◆ **PROBLEM REQUIREMENTS**
Exact copy, no pictures: reproduce the lines from the one that holds "Click the 検索 & 自動コーディング magnifier icon" through the end of the entries.

◆ **DATA IN THIS EXERCISE**
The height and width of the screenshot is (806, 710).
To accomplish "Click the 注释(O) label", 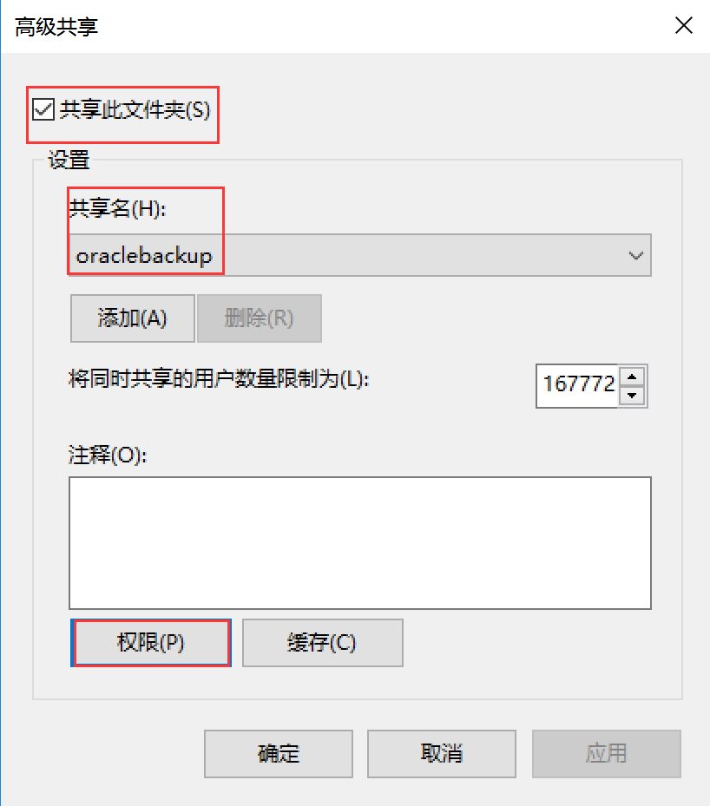I will coord(108,455).
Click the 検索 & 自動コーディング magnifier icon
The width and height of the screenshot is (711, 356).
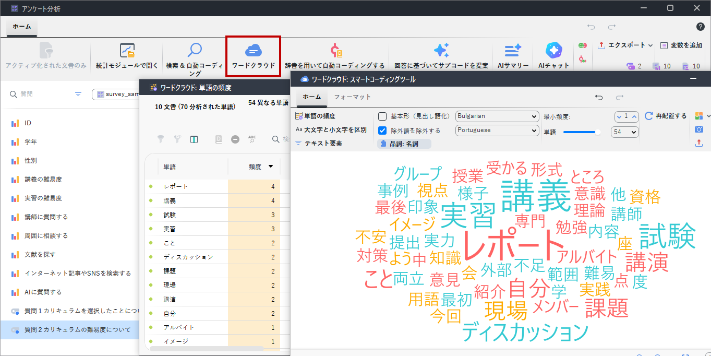(195, 51)
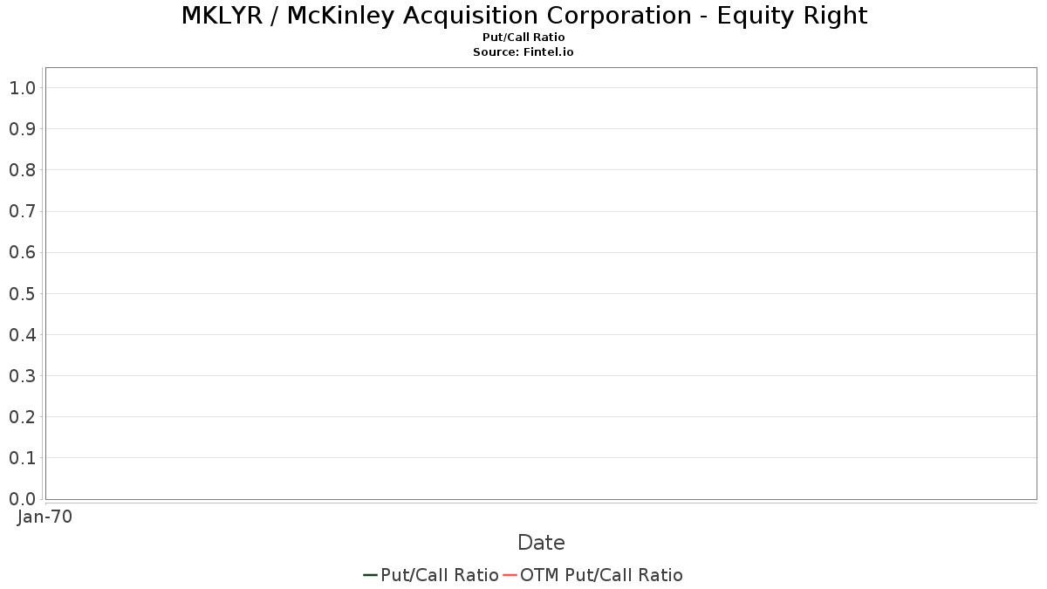Select the 0.2 y-axis tick label
This screenshot has height=589, width=1047.
pos(22,417)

◆ **REPLY TO THE EXERCISE**
Click the 検索 & 自動コーディング magnifier icon
The width and height of the screenshot is (711, 356).
(195, 51)
Select the 0.2 y-axis tick label
This screenshot has height=589, width=1047.
pos(22,417)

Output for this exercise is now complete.